*TEXT SEGMENT*.
The attached code uses SSE optimization.
The implementation use C intrinsic - no Assembly...
For simplicity I assumed R, G and B are three different planes,
stored in memory as R matrix, G matrix and B matrix, and not in data-ordered r,g,b,r,g,b,r,g,b...
The code uses fixed point implementation for better performance.
Important notices:
- Multiply by (1/3) is much for efficient than dividing by 3.
- Adding 0.5 before integer cast can be used for rounding a positive value.
- Fixed point implementation of (1/3) scaling performed by expanding, scaling and shifting. Example: avg = (sum*scale + rounding) >> 15; [When scale = (1/3)*2^15].
- _mm_mulhrs_epi16 intrinsic is doing the above operation: (x*scl + 2^14) >> 15.
Implementation comments include more explanations:
//Calculate elements average of 3 vectors R, G and B, and store result into J.
//Implementation uses SSE intrinsics for performance optimization.
//Use fixed point computations for better performance.

*WHAT YOU HAVE TO DO*.
In the notes on SSE averaging above, why is the average of the three values computed by multiplying by (1/3) rather than by dividing by 3? Answer in one to three sentences.

*RECORDED DATA*.
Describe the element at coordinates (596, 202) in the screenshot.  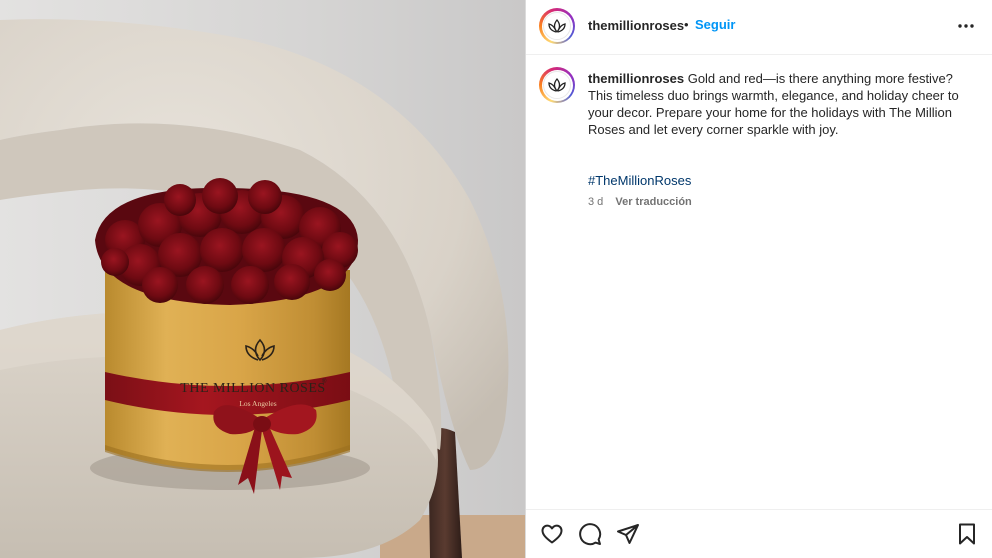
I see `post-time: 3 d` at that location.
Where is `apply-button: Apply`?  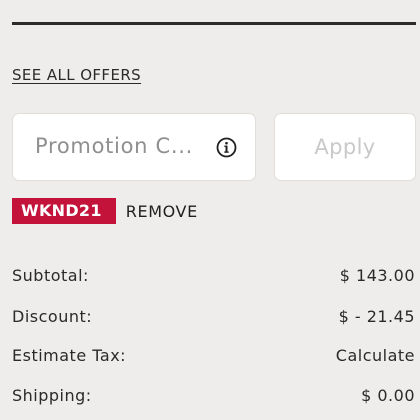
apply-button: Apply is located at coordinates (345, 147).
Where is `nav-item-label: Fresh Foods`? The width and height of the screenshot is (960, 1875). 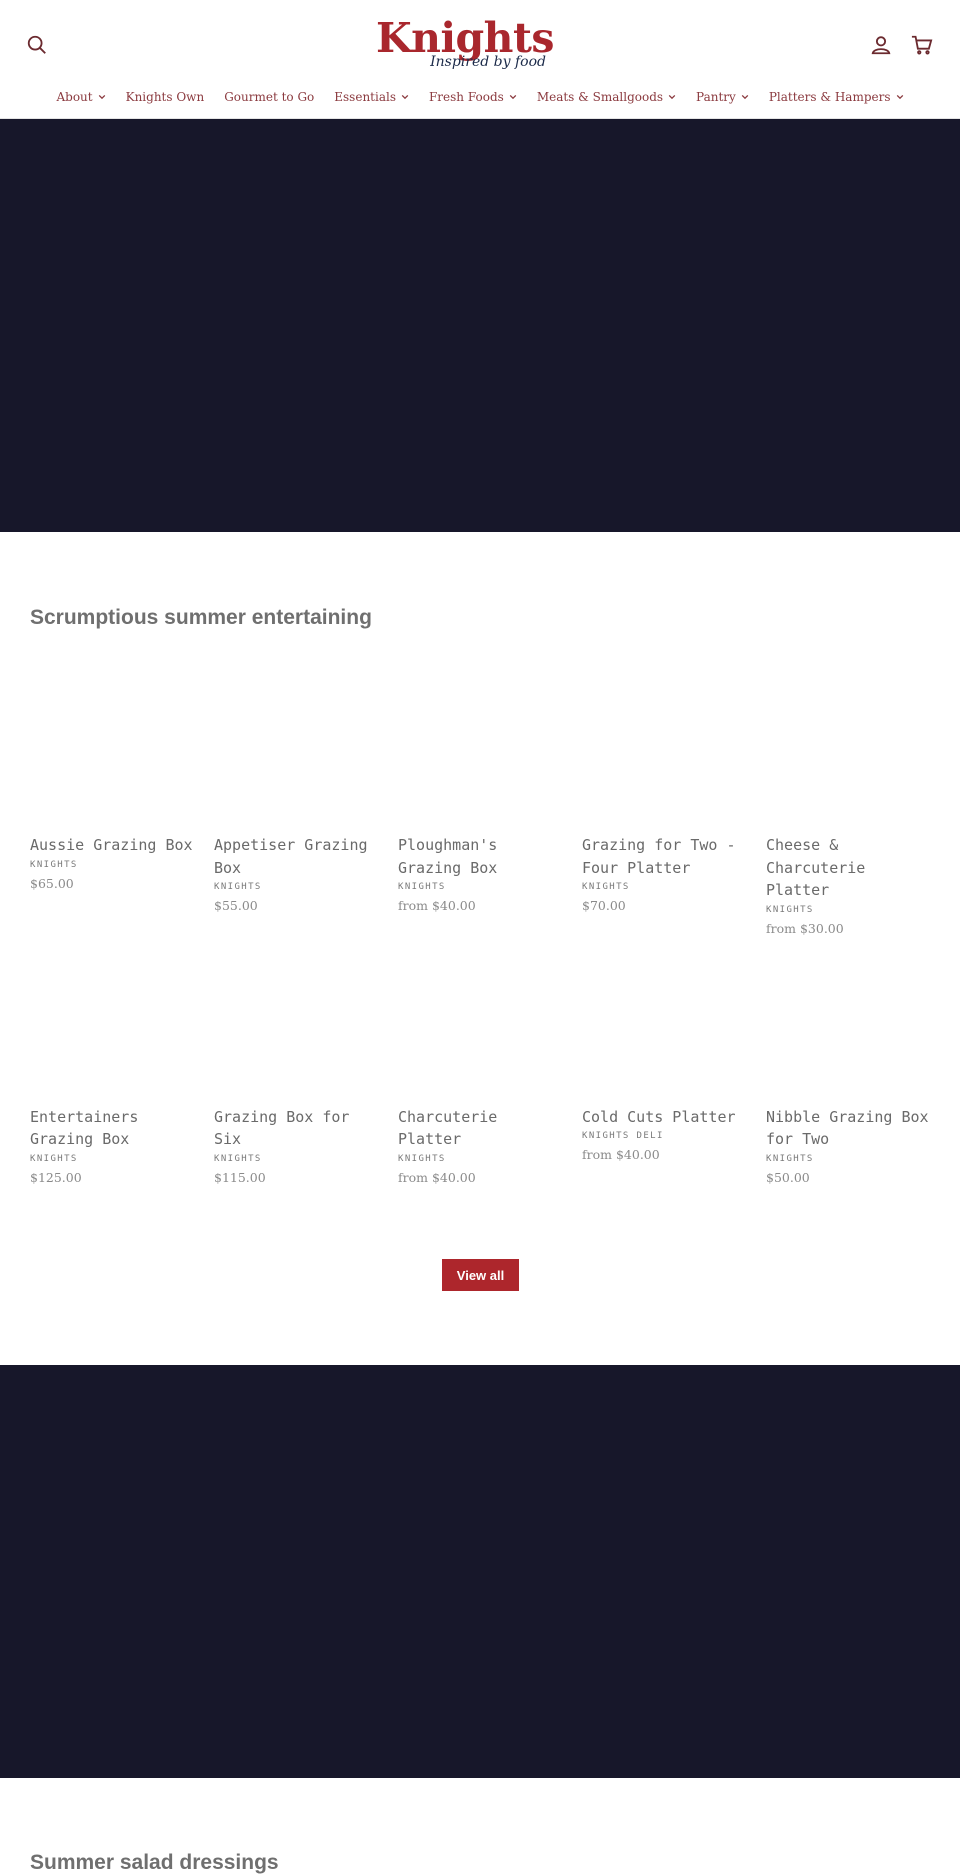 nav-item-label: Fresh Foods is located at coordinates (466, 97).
==
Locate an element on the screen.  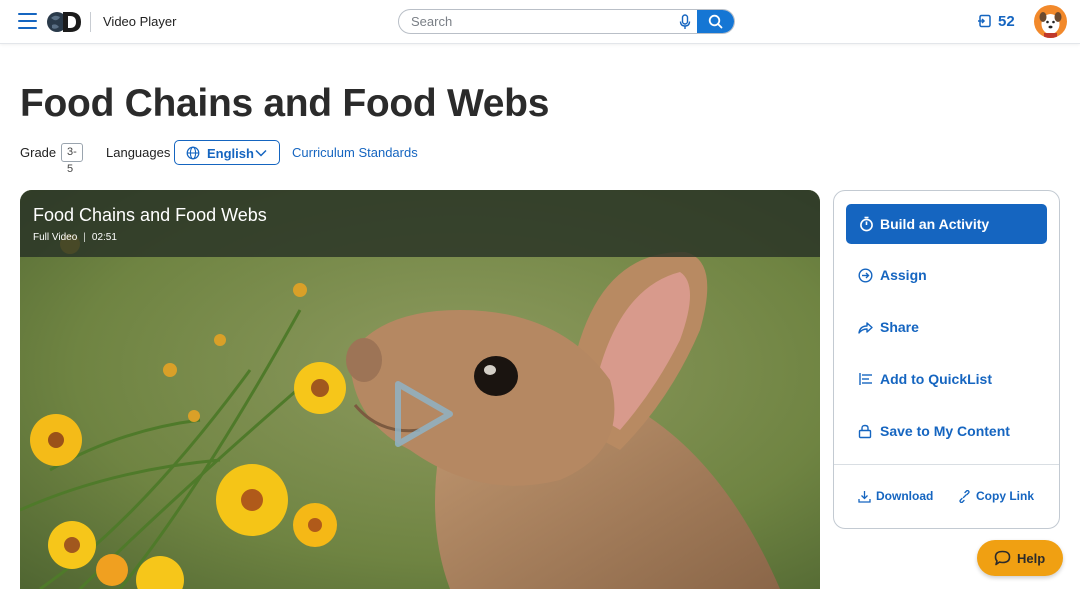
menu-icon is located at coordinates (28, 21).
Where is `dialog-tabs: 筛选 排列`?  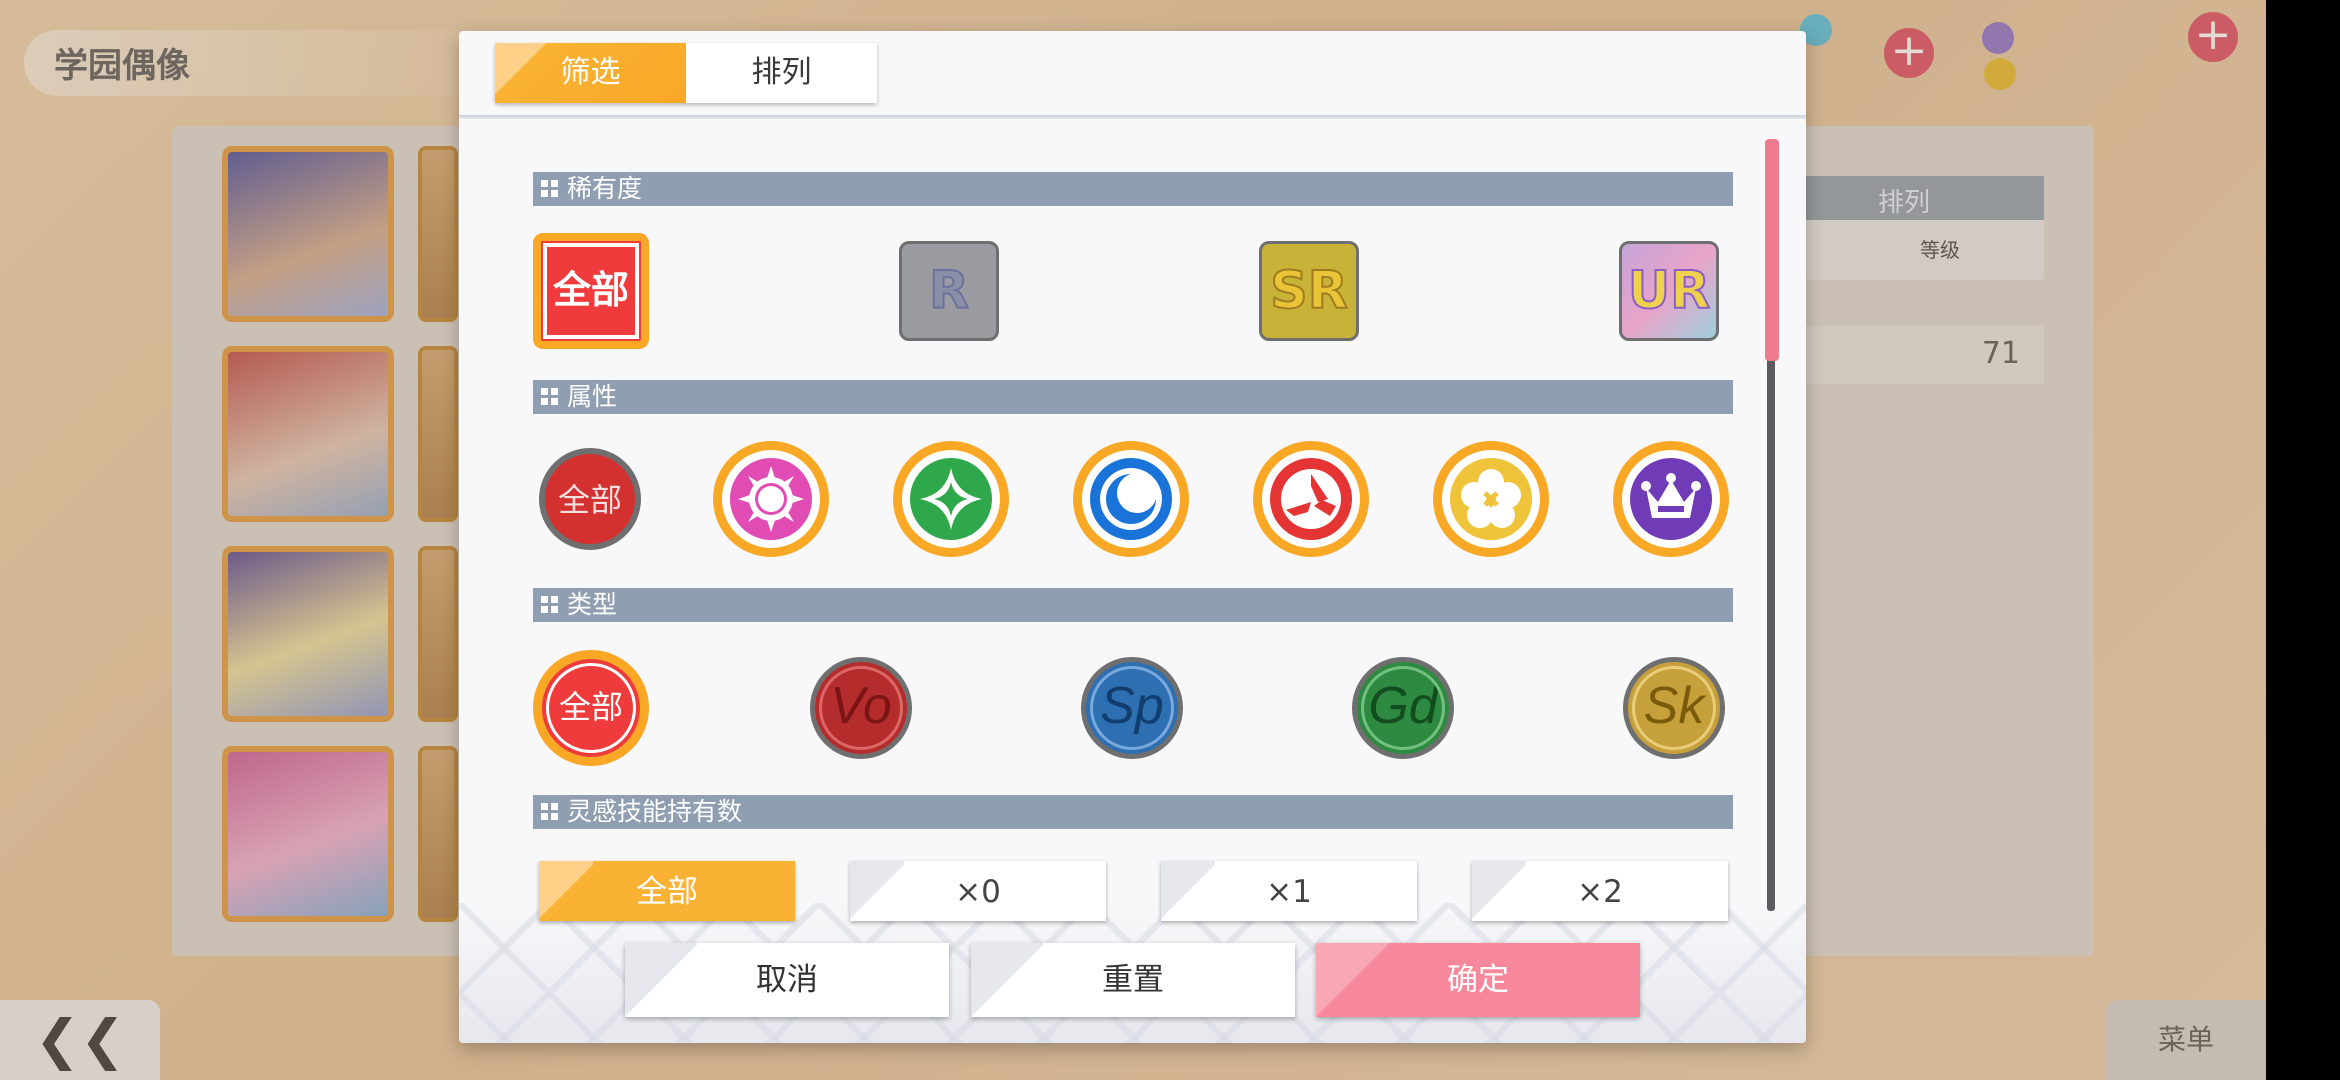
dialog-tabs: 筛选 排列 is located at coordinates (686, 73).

*YOUR SOLUTION*.
Multiplying by (1/3) is much more efficient than dividing by 3.